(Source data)

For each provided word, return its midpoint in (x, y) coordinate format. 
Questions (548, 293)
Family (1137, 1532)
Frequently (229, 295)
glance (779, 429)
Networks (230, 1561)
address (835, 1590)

• [What the exercise asks] Tally the lines of the items that contain the string "word". Case counts. Reply with the number alone.

• [Final result] 1